La fin du vandalisme
Auteur Tom Drury
Editeur Points
Date de parution 04/09/2014
Collection Points, numéro 3319
ISBN 2757844628
EAN 978-2757844625

Quatrième de couverture:

Dans le comté de Grouse, les chevaux marchent à reculons, un amant délaissé ravage la salle de bal au pied-de-biche, les tracteurs disparaissent sans explications, et les cœurs scintillent. Le shérif Dan est amoureux de la jolie Louise aux paupières qui font poink-poink. Au chaud dans leur caravane, ils s’aiment en écoutant tomber la neige. Car Grouse est de ces lieux où les flocons tintinnabulent…
Né en 1956 dans l’Iowa, Tom Drury est l’auteur d’une demi-douzaine de romans. La revue Granta l’a désigné comme l’un des 20 meilleurs romanciers américains. Son premier roman traduit en français, La Contrée immobile, est disponible en Points.

L’avis des sorcières:

Merci à téléchargement (4)  et aux éditions éditions points pour ce partenariat.

Dans le comté de Grouse on retrouve des bébés dans des caddies, les chevaux marchent à l’envers après avoir mangé de drôles d’herbes, un vandale saccage la fête pour la fin du vandalisme et le shériff tombe amoureux.

Dans cette ville typique des coins les plus reculés des Etats-Unis comme on se l’imagine, il s’en passe des choses. Ces choses ordinaires deviennent extraordinaires sous la plume grinçante de Tom Drury, auteur inconnu à mon bataillon jusqu’a ce jour ^^

Les personnages, nombreux, se croisent et s’entrecroisent au rythme des saisons qui se suivent mais ne se ressemblent pas.

Sous des allures de chronique de la vie de tous les jours l’auteur nous montre les travers de la société: alcoolisme, religion, abandon, vandalisme sont racontés avec humour.

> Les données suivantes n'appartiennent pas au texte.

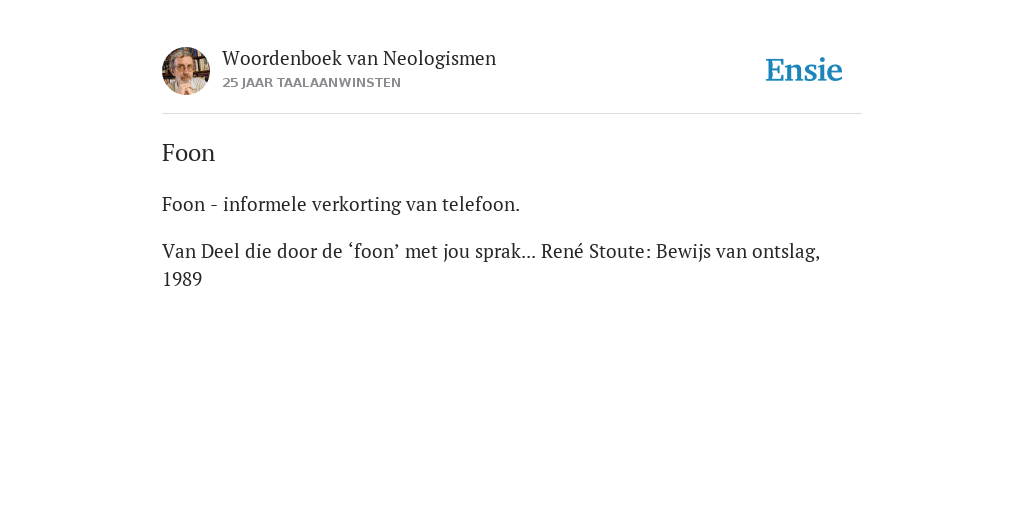Open Woordenboek van Neologismen title link
This screenshot has height=512, width=1024.
click(x=359, y=59)
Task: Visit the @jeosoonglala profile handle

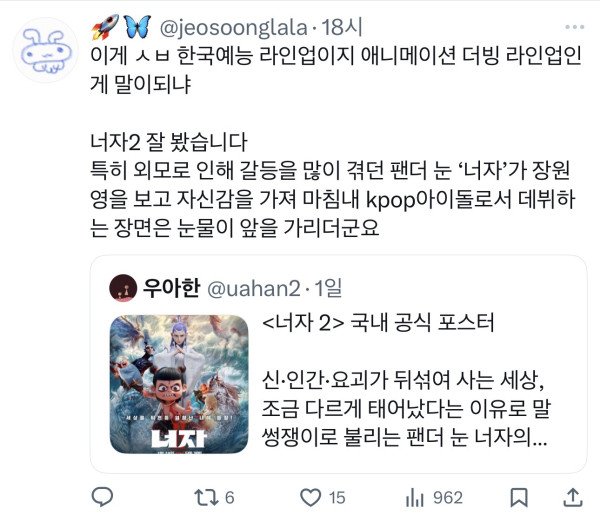Action: point(233,28)
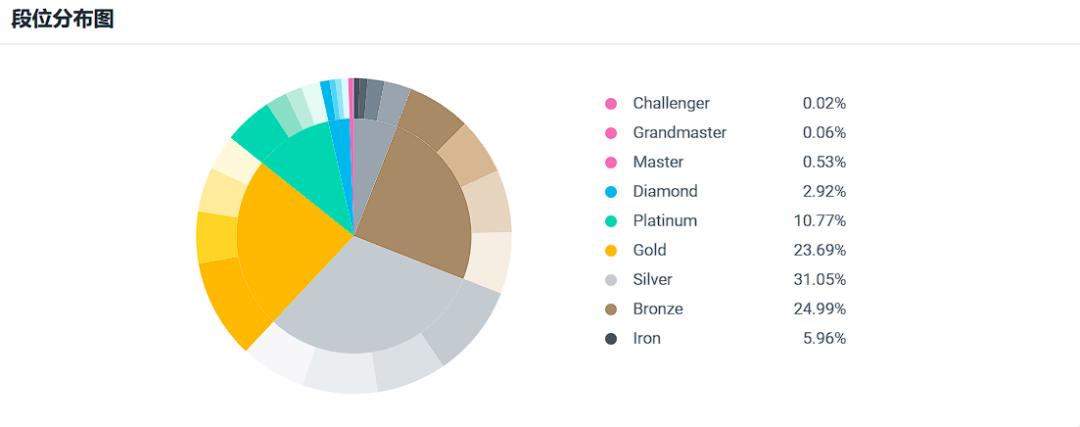Click the Bronze legend label text
Screen dimensions: 1080x427
657,310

Les nombreux personnages, le style d’écriture m’a un peu déroutée au début puis je m’y suis faite au bout de quelques pages et je me suis prise au jeu de cette comédie loufoque.

La division en trois parties n’apporte pas plus que ça donc on aurait pu s’en passer. Par contre un gros point noir j’ai constaté de nombreuses coquilles dans mon exemplaire et autant une ou deux ça ne me dérange pas que là c’était un peu trop. Dommage.